In what should we hope? In what should we trust? Obviously we should hope for salvation, and trust in God. And notice that we all have this hope now, and that leads us to trust in the Lord, even though hope applies to future things – what we would like later – and trust applies to the present – we want to trust the Lord now. We know this is true because as the Lord fulfills our hopes, we gain trust in Him.

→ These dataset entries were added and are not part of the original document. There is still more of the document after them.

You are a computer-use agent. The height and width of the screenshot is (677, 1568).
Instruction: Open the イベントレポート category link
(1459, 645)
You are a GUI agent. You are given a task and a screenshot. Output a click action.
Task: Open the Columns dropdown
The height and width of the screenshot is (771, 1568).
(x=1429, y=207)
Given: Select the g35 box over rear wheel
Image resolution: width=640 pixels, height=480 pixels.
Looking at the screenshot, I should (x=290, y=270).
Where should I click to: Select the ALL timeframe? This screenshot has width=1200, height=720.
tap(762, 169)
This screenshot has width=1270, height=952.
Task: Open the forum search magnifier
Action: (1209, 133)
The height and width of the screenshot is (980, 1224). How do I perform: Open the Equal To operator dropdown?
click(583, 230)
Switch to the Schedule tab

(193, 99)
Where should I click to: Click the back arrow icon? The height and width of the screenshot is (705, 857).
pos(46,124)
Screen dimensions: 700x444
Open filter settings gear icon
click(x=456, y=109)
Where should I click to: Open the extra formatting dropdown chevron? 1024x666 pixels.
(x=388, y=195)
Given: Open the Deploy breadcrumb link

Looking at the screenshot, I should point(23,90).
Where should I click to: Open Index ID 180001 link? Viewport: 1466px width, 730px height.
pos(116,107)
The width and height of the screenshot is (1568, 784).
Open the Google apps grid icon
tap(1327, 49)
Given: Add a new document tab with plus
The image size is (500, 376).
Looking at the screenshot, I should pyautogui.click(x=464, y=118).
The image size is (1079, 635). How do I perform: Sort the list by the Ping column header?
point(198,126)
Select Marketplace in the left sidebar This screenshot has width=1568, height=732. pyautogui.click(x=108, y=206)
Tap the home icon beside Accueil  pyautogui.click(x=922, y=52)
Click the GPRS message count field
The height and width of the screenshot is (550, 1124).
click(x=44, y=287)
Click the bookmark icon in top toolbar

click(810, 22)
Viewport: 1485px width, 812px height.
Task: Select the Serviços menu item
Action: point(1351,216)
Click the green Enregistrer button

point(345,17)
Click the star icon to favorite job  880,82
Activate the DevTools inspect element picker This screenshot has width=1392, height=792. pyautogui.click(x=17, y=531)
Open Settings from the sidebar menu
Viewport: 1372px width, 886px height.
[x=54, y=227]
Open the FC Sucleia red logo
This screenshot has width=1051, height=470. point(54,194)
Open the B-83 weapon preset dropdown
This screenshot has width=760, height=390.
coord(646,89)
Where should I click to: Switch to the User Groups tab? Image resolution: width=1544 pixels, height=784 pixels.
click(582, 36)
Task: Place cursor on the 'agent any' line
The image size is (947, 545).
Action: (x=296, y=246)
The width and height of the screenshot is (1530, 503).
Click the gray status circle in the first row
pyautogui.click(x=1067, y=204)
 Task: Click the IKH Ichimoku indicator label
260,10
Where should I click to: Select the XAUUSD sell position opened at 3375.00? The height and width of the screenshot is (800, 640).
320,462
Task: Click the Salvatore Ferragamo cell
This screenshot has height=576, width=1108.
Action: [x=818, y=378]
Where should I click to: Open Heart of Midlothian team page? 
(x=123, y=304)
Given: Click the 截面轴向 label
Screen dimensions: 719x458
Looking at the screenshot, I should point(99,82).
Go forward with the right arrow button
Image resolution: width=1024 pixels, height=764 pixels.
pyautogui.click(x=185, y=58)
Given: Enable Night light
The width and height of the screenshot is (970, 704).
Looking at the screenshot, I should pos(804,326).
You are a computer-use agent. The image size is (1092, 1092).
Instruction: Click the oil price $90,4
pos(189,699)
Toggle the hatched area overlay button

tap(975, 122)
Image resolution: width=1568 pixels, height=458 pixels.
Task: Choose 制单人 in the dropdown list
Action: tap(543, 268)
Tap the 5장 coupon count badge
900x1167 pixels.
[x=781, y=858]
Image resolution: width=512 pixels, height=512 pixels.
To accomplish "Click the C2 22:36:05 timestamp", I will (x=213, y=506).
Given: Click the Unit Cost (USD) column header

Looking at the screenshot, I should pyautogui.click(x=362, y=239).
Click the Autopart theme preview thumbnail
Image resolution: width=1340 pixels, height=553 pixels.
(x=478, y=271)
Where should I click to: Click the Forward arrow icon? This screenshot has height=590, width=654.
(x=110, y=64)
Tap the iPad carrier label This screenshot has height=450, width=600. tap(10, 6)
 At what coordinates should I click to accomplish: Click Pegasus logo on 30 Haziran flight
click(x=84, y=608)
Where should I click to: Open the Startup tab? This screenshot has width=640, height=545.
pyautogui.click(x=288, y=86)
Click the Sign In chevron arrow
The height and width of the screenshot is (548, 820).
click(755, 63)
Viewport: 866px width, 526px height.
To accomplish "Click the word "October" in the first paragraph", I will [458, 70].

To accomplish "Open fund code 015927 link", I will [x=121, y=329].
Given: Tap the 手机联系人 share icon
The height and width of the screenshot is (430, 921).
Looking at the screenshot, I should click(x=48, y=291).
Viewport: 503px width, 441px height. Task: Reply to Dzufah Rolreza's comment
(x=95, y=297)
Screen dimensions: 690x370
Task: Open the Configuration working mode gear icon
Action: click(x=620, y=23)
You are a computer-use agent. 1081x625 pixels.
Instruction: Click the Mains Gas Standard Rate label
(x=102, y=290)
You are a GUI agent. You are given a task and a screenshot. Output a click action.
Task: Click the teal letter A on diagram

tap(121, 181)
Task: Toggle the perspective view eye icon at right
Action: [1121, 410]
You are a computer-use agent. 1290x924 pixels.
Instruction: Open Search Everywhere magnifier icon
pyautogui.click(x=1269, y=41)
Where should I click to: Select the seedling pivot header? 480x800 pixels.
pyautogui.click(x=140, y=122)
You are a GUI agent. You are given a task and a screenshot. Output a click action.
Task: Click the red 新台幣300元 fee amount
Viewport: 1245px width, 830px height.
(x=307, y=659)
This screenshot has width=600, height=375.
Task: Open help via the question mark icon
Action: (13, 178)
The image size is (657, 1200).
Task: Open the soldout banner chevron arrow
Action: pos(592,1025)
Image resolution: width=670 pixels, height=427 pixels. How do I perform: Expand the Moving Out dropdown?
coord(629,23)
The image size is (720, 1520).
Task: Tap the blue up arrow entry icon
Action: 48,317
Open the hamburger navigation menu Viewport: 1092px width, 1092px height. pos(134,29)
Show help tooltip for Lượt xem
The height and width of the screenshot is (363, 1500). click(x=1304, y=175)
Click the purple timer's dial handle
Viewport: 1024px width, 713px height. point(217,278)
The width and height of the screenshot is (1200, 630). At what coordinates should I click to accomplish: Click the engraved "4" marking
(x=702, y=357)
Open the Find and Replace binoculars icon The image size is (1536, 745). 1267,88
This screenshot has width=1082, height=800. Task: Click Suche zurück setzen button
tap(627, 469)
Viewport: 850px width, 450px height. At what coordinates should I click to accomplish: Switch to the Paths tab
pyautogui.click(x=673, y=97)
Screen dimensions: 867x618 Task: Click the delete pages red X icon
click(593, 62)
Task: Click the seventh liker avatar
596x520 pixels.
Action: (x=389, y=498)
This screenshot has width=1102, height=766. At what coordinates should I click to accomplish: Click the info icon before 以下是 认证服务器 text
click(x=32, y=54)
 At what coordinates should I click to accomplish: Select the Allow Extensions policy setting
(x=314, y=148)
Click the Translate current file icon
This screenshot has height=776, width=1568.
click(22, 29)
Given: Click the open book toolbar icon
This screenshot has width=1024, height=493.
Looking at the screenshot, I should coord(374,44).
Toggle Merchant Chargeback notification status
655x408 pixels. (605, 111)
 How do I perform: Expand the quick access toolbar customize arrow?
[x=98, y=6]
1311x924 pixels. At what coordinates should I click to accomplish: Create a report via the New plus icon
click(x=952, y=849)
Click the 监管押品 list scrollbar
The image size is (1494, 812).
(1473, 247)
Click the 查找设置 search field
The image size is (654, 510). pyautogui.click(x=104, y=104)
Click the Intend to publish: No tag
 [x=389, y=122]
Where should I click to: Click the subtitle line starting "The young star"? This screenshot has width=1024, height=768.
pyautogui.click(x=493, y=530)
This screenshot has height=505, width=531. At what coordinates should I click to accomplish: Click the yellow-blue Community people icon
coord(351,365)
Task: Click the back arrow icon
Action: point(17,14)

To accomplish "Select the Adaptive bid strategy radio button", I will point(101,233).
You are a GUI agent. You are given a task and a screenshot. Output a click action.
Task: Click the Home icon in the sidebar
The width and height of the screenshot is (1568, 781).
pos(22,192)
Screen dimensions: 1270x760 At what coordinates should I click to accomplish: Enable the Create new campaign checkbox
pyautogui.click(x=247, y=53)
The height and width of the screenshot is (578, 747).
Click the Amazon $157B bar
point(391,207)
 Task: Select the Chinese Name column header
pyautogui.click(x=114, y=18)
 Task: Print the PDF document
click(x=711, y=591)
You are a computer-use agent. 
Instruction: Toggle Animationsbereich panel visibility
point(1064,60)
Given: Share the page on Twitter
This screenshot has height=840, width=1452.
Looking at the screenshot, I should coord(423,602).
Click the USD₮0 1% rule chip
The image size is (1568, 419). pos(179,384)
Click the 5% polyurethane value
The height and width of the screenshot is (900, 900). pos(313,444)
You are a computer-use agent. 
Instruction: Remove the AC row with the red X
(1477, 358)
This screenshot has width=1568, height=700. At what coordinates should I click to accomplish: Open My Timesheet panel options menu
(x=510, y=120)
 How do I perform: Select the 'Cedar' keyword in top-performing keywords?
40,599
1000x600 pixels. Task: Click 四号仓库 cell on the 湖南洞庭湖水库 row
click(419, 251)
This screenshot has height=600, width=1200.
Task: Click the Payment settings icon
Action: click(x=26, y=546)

Hope is commonly defined as a desire that we expect to be fulfilled. And trust is commonly said to be a confidence in someone or something. If this is so, why are so many hopeful people disappointed and hurt? And where is the evidence that our faith brings protection if we trust in it? And a final question: The Psalmist says that the Lord is “good to all and His tender mercies are over all His works” (145:9). What kind of mercy is it to let people’s dreams be destroyed by, say, a violent storm? What kind of mercy allows faithful, trusting people to suffer, not to mention allowing the innocent to starve, the young to die needlessly, the old to languish. There are answers to these questions in the Word, where we find that the hopes that are dashed and the trust that fails are not the hope and trust that are God-given. That is what the Word shows us: that genuine hope and trust are given to us by the Lord, not made up or manufactured by us.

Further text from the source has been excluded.